Legacy GPUs Are Turning Into Long-Lived Profit Machines
The growing profitability of older GPUs in large-scale AI infrastructure is a shift where legacy hardware economics, power-constrained data centers, and long-term Nvidia GPU contracts combine to make past-generation chips more valuable over time than many new deployments. CoreWeave is the clearest evidence that AI compute profitability is now as much about asset duration and infrastructure fit as it is about raw performance. Its second-quarter revenue climbed to 2.58 billion as demand for AI computing power keeps outpacing what the company can build, and that growth rests on fleets of Nvidia GPUs that industry observers once assumed would be obsolete in a few years. In other words, the AI boom is rewarding operators who sweat their silicon for longer, not those who chase every new architecture at any cost.

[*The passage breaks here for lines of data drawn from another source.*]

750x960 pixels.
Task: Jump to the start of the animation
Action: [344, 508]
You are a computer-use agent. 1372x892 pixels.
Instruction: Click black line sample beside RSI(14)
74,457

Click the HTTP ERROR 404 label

CoreWeave’s Revenue Surge and the New AI Demand Curve
CoreWeave’s revenue more than doubled in the latest quarter to 2.58 billion as customers race to rent GPU infrastructure for training and inference workloads. That explosion has pushed the company to the front of the GPU infrastructure scaling story: it rents data center capacity built around Nvidia chips to AI builders who cannot get enough compute on their own timelines. Part of the recent momentum comes from a partnership to provide AI cloud infrastructure to defense and intelligence agencies, a segment competitors have struggled to penetrate. At the same time, CoreWeave is expanding its footprint with new data centers in Asia-Pacific, signaling that demand is no longer confined to a handful of big tech labs. As its CEO put it, AI cloud demand is spreading into software, industry, financial markets, enterprise workflows, and national security. The demand curve is broadening exactly as older GPUs are proving they can stay productive far longer than finance teams once modeled.

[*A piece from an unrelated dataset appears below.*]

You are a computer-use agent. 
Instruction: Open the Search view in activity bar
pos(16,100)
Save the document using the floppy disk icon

Nine-Year Nvidia GPU Contracts and Legacy Hardware Economics
The most provocative part of CoreWeave’s model is not its growth, but its willingness to bet on legacy hardware economics. The company has signed a contract for Nvidia A100 GPUs that runs into 2029, nine years after that architecture debuted. That means chips deployed in 2020 now have a contracted revenue tail that extends beyond the six‑year depreciation schedules big cloud providers once defended. CoreWeave’s CEO has said that a batch of H100s coming off an expired contract was rebooked at 95% of the original price, while Nvidia’s finance chief notes that A100s sold six years ago still run at full utilization. These data points show a new reality: GPU value is not collapsing on two‑ or three‑year horizons. Instead, AI infrastructure scaling is being optimized around keeping prior-generation SKUs profitable for as long as workloads and power envelopes allow.

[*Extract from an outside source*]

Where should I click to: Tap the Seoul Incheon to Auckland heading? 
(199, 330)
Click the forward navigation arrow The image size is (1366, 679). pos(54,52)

Power-Constrained Data Centers Make Old GPUs the Rational Choice
Why would anyone commit to nine-year-old GPUs in a market obsessed with the latest Nvidia architecture? Because many data centers cannot feed or cool the newest racks. An air‑cooled DGX A100 system draws about 6.5 kW at full load and fits within legacy halls designed for roughly 20 kW per rack. By contrast, current GB200 and GB300 NVL72 racks draw 120–140 kW and need direct‑to‑chip liquid cooling. Those power and cooling requirements are roughly six times what older facilities can deliver, so Blackwell cannot simply move into the same rooms where Ampere is installed without rebuilding core infrastructure. The energized, air‑cooled capacity holding A100s has no higher‑value alternative use, and renting nine‑year‑old GPUs is better than leaving that capacity dark. In practice, that makes older GPUs economically attractive for inference workloads: they match the building, not just the model.
A $100B Market Built on Cheaper Compute and Long Tails
CoreWeave’s contracted power grew to 3.7 GW in the second quarter and had reached 4.2 GW while only 1.5 GW was online. That gap between active and committed capacity shows how far ahead customers are booking GPU infrastructure. Its revenue backlog has already risen to 104 billion, even before counting more than 25 billion in fresh commitments. Analysts argue that as GPU computing costs fall, a long tail of organizations will start training and fine‑tuning proprietary models, expanding CoreWeave’s total addressable market and potentially lifting annual revenue above 100 billion over time. Managed inference has already hit 100 million in annual recurring revenue shortly after launch. The lesson is blunt: AI compute profitability is shifting from short, aggressive upgrade cycles to long‑running, high‑utilization fleets. In this world, the winners will be operators who treat GPUs like long‑lived infrastructure assets, not disposable gadgets.